Kalan çocukların da hızlı bir biçimde okullaştırılması gerektiğini ifade eden Yiğitalp, Suriyeli mültecilerle ilgili devletin yaptığı bir araştırma sonucunu paylaştı.
"Suriyeli çocukların yüzde 60’ından fazlası okul dışı sistemde yer almaktadır. Çocukların devlet okullarına gitme konusundaki en büyük engellerinden biri dil sorunudur. Bu nedenle anadilinde eğitim hem haktır hem de şarttır. Kalıcı olması gereken ve büyük operasyonlarla gerçekleştirilecek olan bu eğitim projelerinde yer alması gereken temel unsurlardan birisi, iki dilli eğitim verilmesidir."

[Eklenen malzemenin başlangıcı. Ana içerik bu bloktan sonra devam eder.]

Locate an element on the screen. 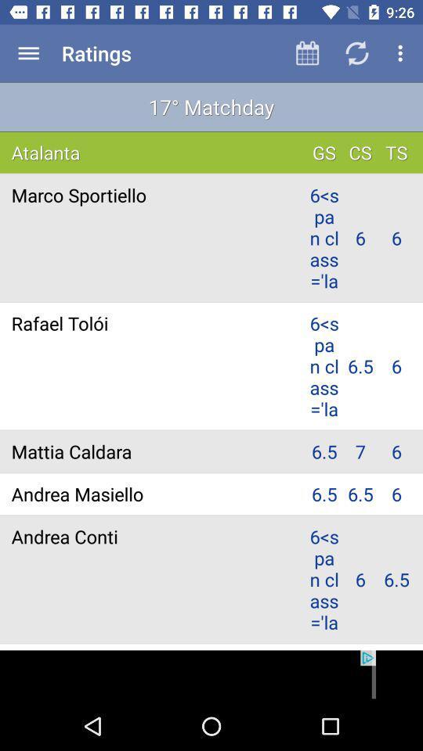 The image size is (423, 751). advertisements to click is located at coordinates (211, 675).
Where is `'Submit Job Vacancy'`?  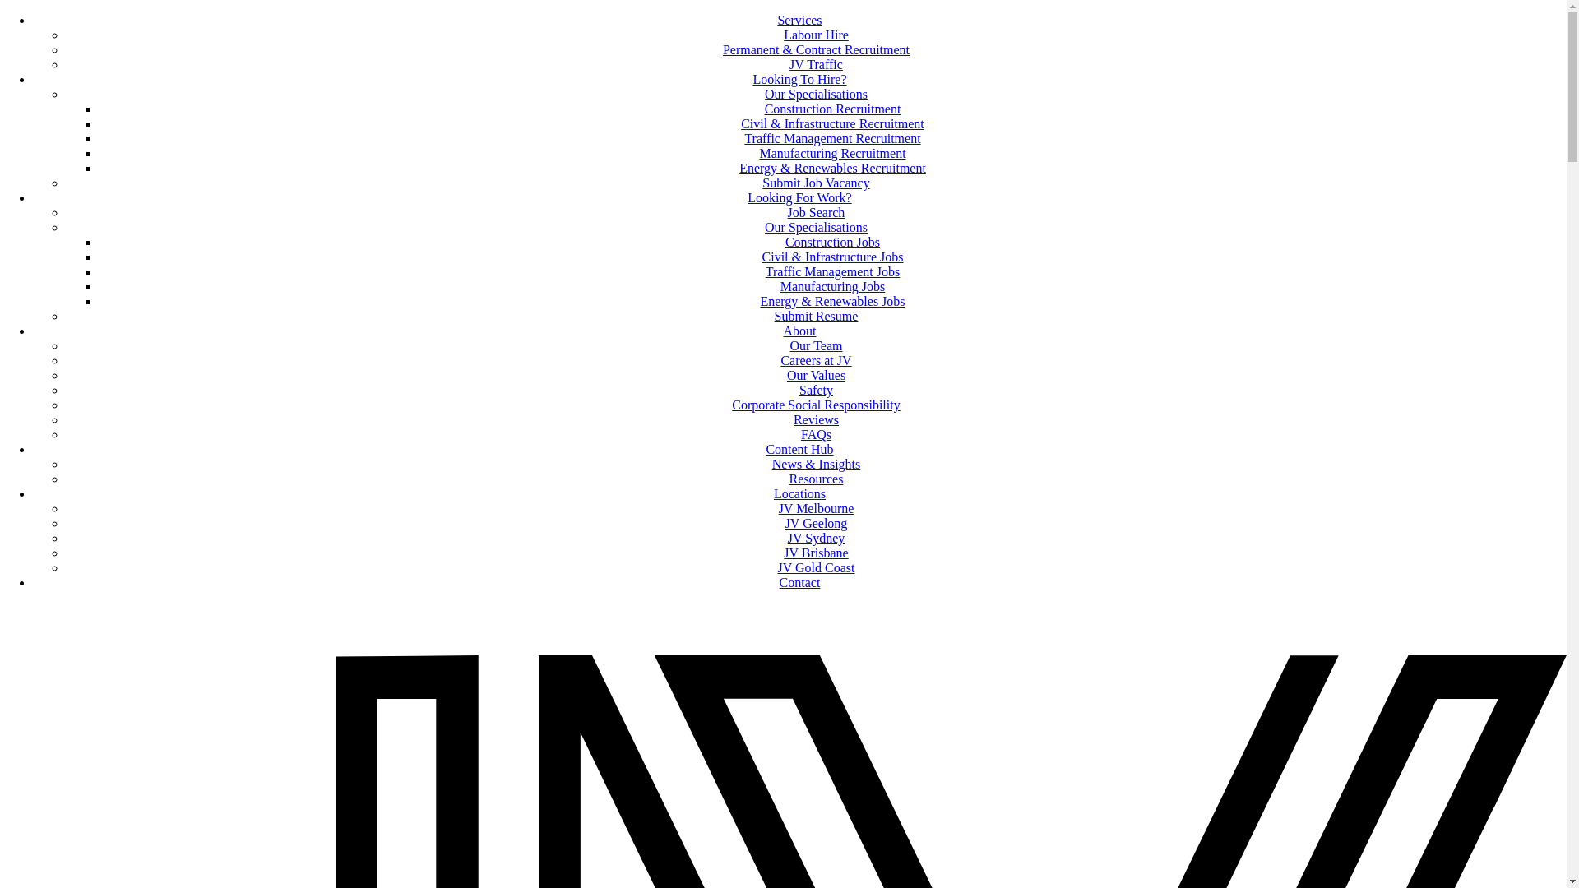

'SURİYELİLERİN YÜZDE 99'U KAÇAK ÇALIŞIYOR'
Yasal çalışma yaş diliminde, 15-64 yaş aralığında, 2 milyon 82 mültecinin olduğunu aktaran Yiğitalp, Suriyelilerin yüzde 62'sinin çalışma ihtiyacı olduğunu hatırlattı. Mültecilerin çalışma sayılarına ilişkin kesin rakamların olmadığını söyleyen Yiğitalp, 1 milyon kişinin kayıt dışı biçimde çalıştığının tahmin edildiğini belirtti. Yiğitalp şöyle devam etti:
"Türkiye’de çalışan Suriyelilerin yüzde 43,1’i gündelik işlerde, yüzde 40,7’si düzenli işlerde, yüzde 6,2’si ise mevsimlik işlerde çalıştığını ifade edilmekte buna ek olarak yüzde 9 oranında da kendi iş yerlerini açan yatırımcı bulunmaktadır. Geçici Koruma Sağlanan Yabancıların Çalışma İzinlerine Dair Yönetmelik uyarınca 31.10.2016 tarihi itibarıyla geçici koruma altındaki Suriyelilerden toplam 10.267 kişiye çalışma izni verilmiştir. Suriyelilerden yaklaşık 1.000.000 kişinin kayıt dışı biçimde çalıştığı dikkate alındığında sadece yüzde 1’ine çalışma izni verildiği, yüzde 99’unun ise halen kayıt dışı olarak çalışmaya devam ettiği görülmektedir."
'İNSAN HAK VE ÖZGÜRLÜKLERİNE AYKIRI KOŞULLARDA ÇALIŞIYORLAR'
Mülteci işçilerin genelinin sağlık ve iş güvencesinden yoksun, insan hak ve özgürlüklerine aykırı koşullarda çalıştığını ifade eden Yiğitalp, "Göçmenlere, yerli işgücünün yerine getirmekten kaçındığı ve -İngilizce terimlerin baş harfleriyle- '3-D' olarak kısaltılan 'pis' (dirty), 'tehlikeli' (dangerous) ve 'nitelik gerektirmeyen' (demeaning) işlerde çalışmak düşmektedir" dedi.
Suriyeli işçiler için istihdamın devlet tarafından özendirilmesini talep eden Yiğitalp, "İşverenler için vergi indirimi yapılmalı, SGK primlerinin bir bölümü kamu tarafından üstlenilmeli" önerilerini dile getirdi.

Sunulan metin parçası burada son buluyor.